In the meantime, to repress any grassroots mass action against racial profiling, President Barrack Obama (who claims the legacy of Martin L. King) holds a beer drinking session with Professor Henry L. Gates (who claims the legacy of the Black resistance tradition) and Cambridge Police Officer, James Crowley (who claims he is not a racist).  What can a compromised Black leadership and professional class do? Nothing—but watch the show! 

James Baldwin returned to the U.S. in 1952 to find “nearly everyone was gracelessly scurrying for shelter… [and] friends were throwing their friends to the wolves, and justifying their treachery by learned discourses (and tremendous tomes) on the treasury of the Comintern.” In those days, he writes, communists and evil were synonymous terms.  Experiencing the discourse of McCarthyism, however, taught Baldwin “something about the irresponsibility and cowardice of the liberal community” that he vowed never to forget. “Their performance,” he writes, which was more than “the combination of ignorance and arrogance with which this community has always protracted itself against the deepest implications of black suffering,” persuaded me that “brilliance without passion is nothing more than sterility.”

_AVAILABLE DATA_
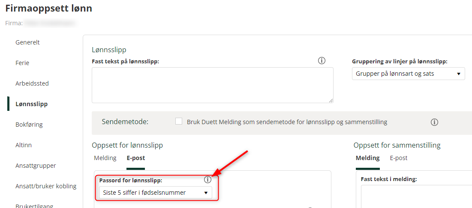472x208 pixels.
Task: Open Bokføring in the sidebar
Action: [x=29, y=125]
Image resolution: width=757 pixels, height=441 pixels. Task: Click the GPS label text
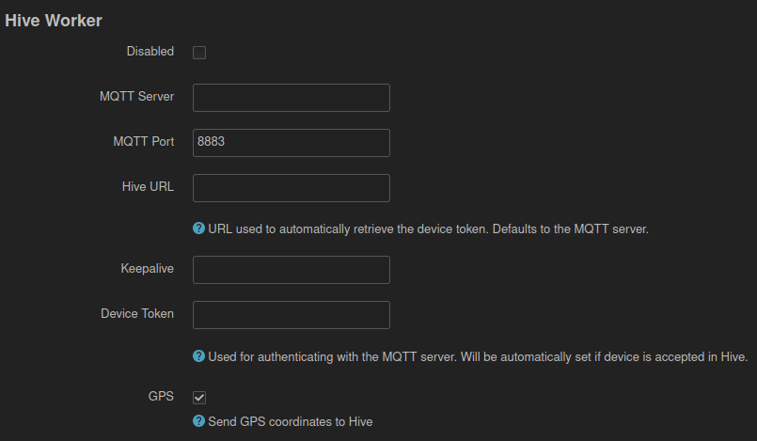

_DIRECTIVE_
According to the excerpt on racial profiling and James Baldwin, why did President Barack Obama hold the beer drinking session with Professor Henry L. Gates and Officer James Crowley?

_CORRECT ANSWER_
The excerpt states that Obama held the beer drinking session to repress any grassroots mass action against racial profiling.